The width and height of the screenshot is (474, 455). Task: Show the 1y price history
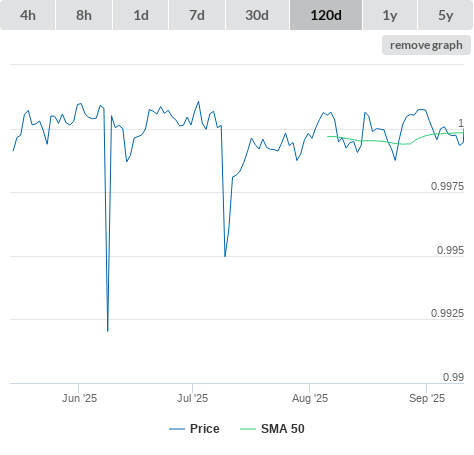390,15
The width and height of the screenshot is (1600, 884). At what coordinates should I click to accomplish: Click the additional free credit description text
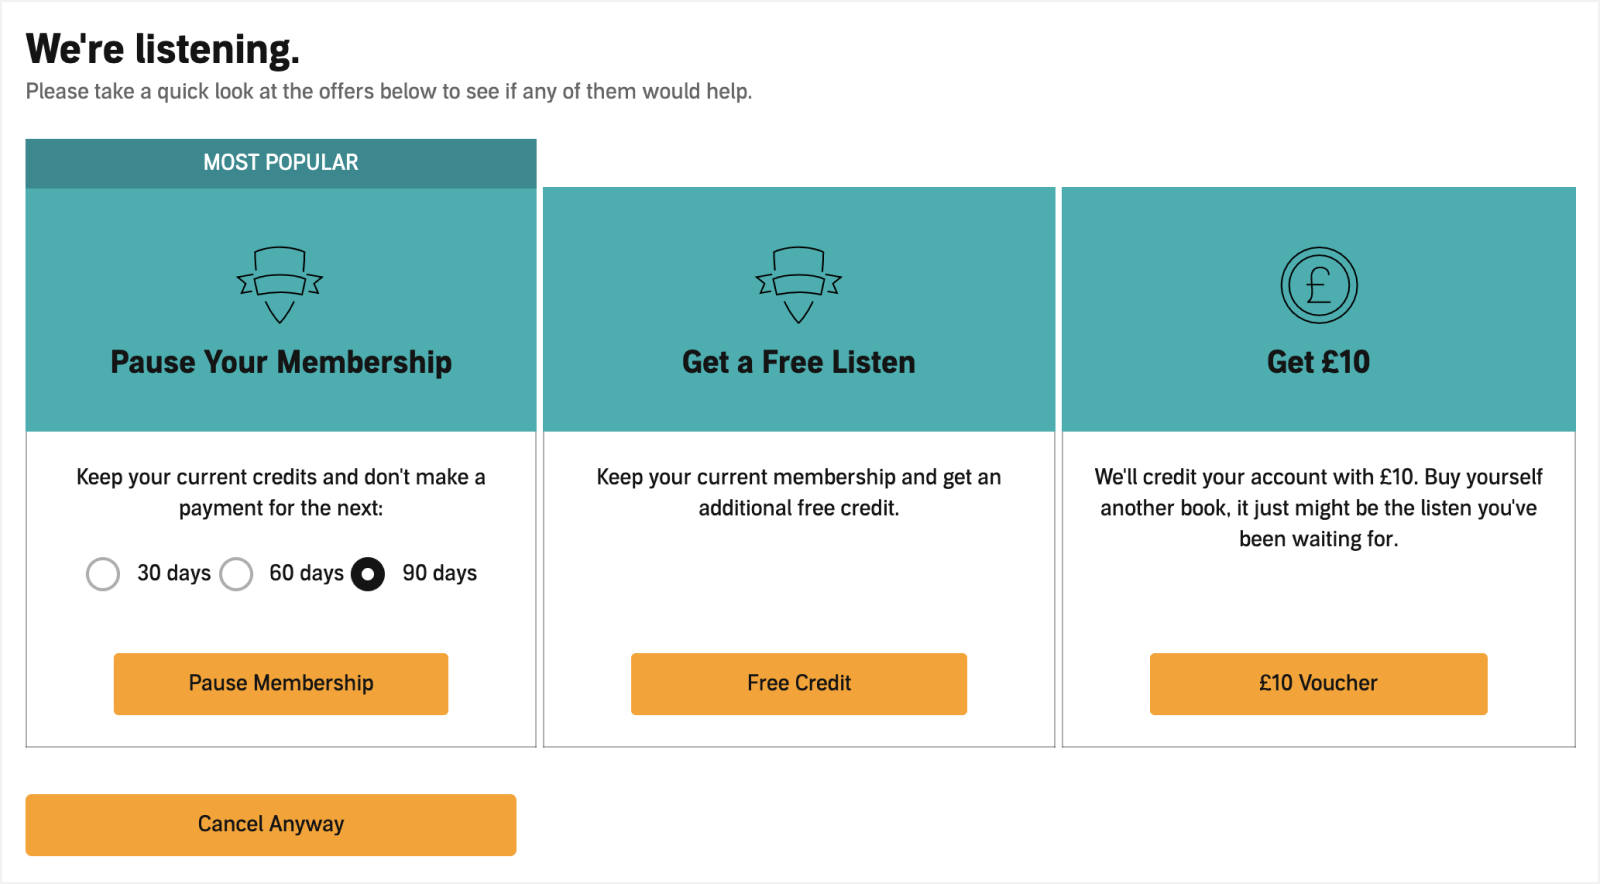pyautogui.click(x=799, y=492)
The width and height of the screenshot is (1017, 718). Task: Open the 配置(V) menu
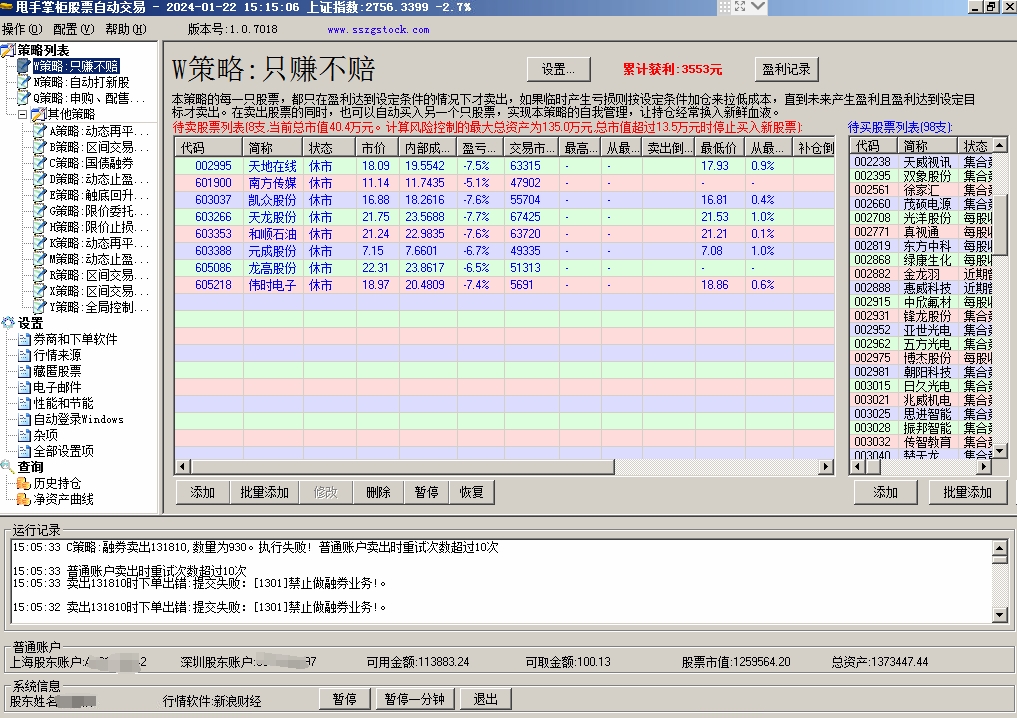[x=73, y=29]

• **TASK STATEMENT**
Except for the pictures, write the data out exactly.

• **TASK ANSWER**
The width and height of the screenshot is (474, 455). Task: Show the 1y price history
390,15
The width and height of the screenshot is (1600, 884). At what coordinates should I click to accomplish: Click the additional free credit description text
pyautogui.click(x=799, y=492)
The width and height of the screenshot is (1017, 718). Task: Open the 配置(V) menu
[x=73, y=29]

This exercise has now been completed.